WORK REQUIRED | Your task is to repeat the entries underneath exactly, minus the pictures.

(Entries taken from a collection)

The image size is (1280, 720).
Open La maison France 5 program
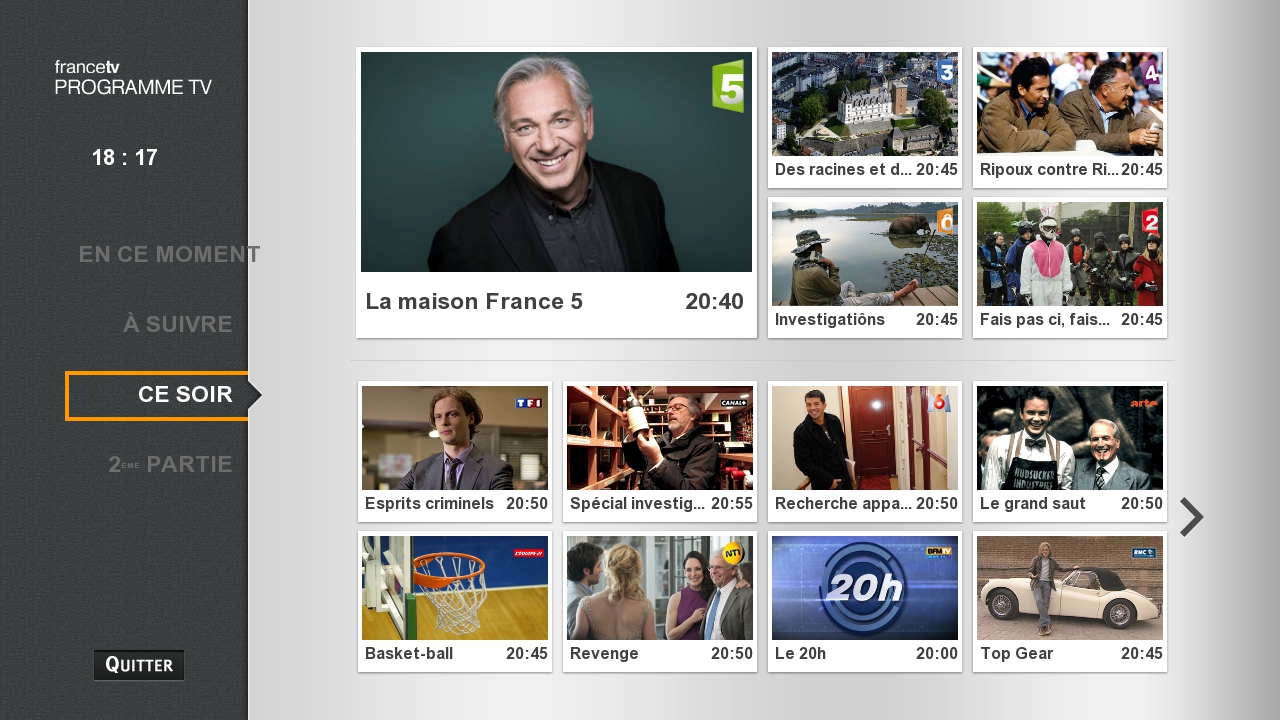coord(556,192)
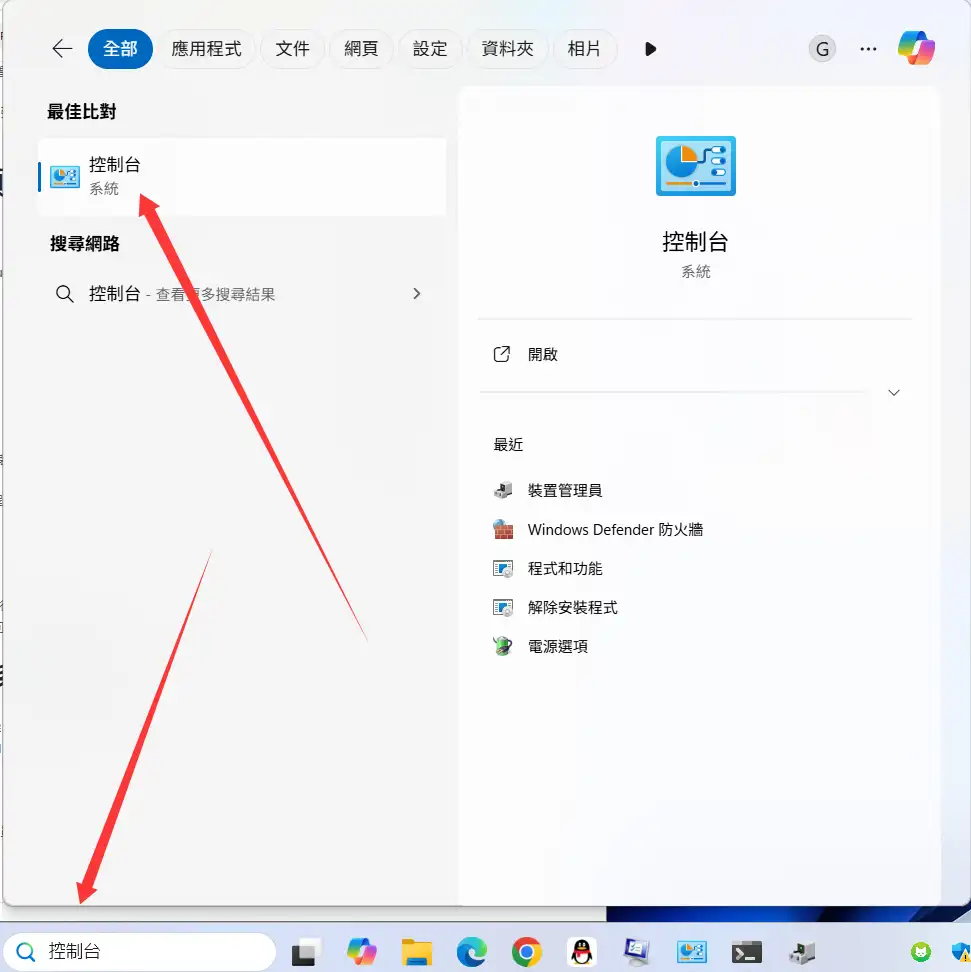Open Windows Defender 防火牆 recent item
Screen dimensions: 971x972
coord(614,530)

TASK RESULT |
The image size is (1280, 720).
Open La maison France 5 program
coord(556,192)
Open Windows Defender 防火牆 recent item
Screen dimensions: 971x972
coord(614,530)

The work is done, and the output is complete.